Planes, Trains, and Trucks: 3 Ways to Tap into U.S. GrowthYou really can’t beat the Federal Reserve. Despite weak underlying fundamentals, Wall Street continues to rack up strong gains. So long as the Federal Reserve continues with its more-than-generous quantitative easing policy, the markets will continue to defy the laws of physics and climb higher.
For example, in the lead-up to the corporate earnings season, a record 83% of all S&P 500 companies revised their third-quarter corporate earnings guidance lower; so far, 486 companies on the S&P 500 have reported their third-quarter corporate earnings for fiscal 2013. The average increase in corporate earnings per share for the quarter is up 3.4% year-over-year. Take out all of the stock buybacks, and you’ll probably find that third-quarter corporate earnings were essentially flat.
With 97% of S&P 500 companies having already reported results, the percentage of companies reporting revenue above guidance (52%) is below the four-year average of 59%. As for the fourth quarter, 88% of reporting S&P 500 companies have issued negative EPS guidance. (Source: “Earnings Insight,” FactSet web site, November 22, 2013.)
Over the course of a year in which corporate earnings have been flat and revenues subpar, the S&P 500 is up almost 30%. That economic disconnect cannot continue forever—but it will, as long as the Federal Reserve fuels the fire.
A number of transportation stocks could be well-positioned to capitalize on improving micro and macroeconomics. The Dow Jones Transportation Average (DJT) is trading at an all-time high and is outpacing the S&P 500, up more than 36% year-to-date. Supporting the strength in transportation stocks is improved unemployment claims and an increase in building permits. Solid travel numbers over Thanksgiving and encouraging holiday shopping season data could help transportation stocks climb higher.

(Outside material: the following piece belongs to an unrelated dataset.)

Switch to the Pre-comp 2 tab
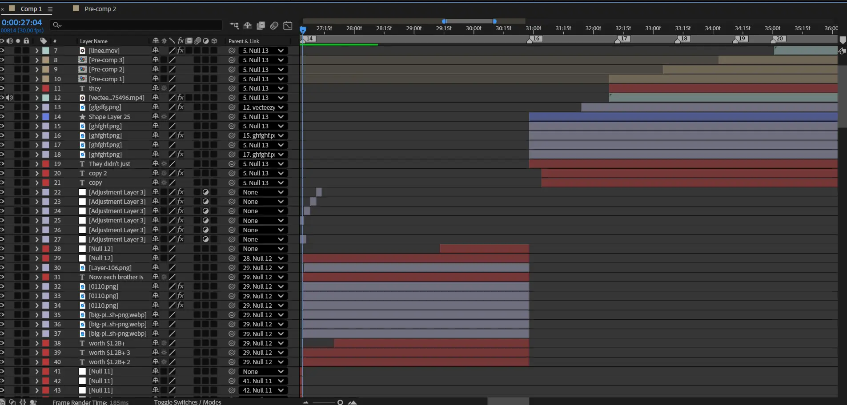 [x=100, y=9]
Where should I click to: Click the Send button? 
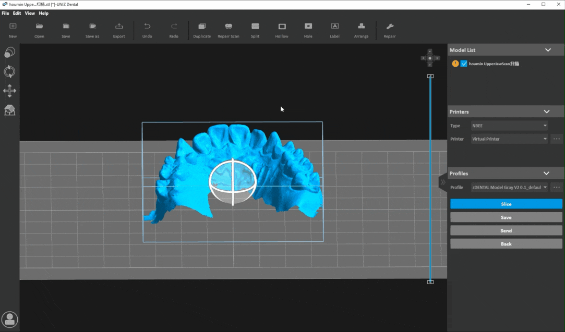[506, 230]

Delta Air Lines Inc. (NYSE/DAL) is one of the largest airlines in the world, serving around 320 destinations in more than 60 countries. The company operates a mainline fleet of 700-plus aircraft, as well as maintenance, repair, and overhaul (MRO) and cargo operations. The company reported that third-quarter corporate earnings increased 31% year-over-year to $1.41 billion, or $1.59 per share. Revenue increased 5.7% to $10.49 billion.

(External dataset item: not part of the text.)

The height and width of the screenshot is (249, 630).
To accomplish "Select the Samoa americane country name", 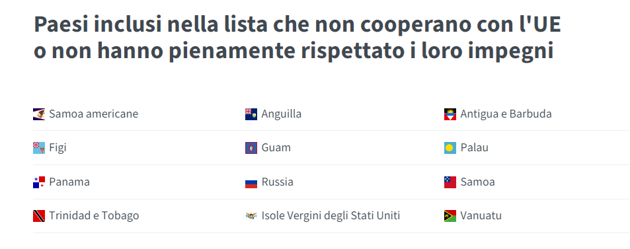I will [94, 114].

The Canadian National Railway Company (NYSE/CNI, TSX/CNR) operates the largest rail network in Canada and the only transcontinental network in North America. The company serves close to 75% of the U.S. population and all major Canadian markets. Revenues in the third quarter increased eight percent to a quarterly record of C$2,698 million, while corporate earnings were up six percent at $705 million, or $1.67 per share.
Old Dominion Freight Line Inc. (NASDAQ/ODFL) operates a fleet of more than 6,070 tractors and more than 24,000 trailers from about 220 service centers. In addition to its core services, the company offers a broad range of logistics services, including ground and air transportation, supply chain consulting, container delivery, and warehousing and household moving. The company said that third-quarter revenue was up 12% year-over-year at $616.5 million; third-quarter corporate earnings increased 17.8% to $60.1 million, or $0.70 per share.
Investors will eventually wake up from their Federal Reserve-induced investing coma and focus on corporate earnings and growth potential. Those companies whose share prices have been artificially propped up by the Federal Reserve’s easy money policy will face the harsh reality of a well-earned correction.
On the other hand, there will be those stocks that have performed solidly because of strong fundamentals, and they are the ones that are most likely to enjoy further gains when the U.S. economy gains sustainable traction.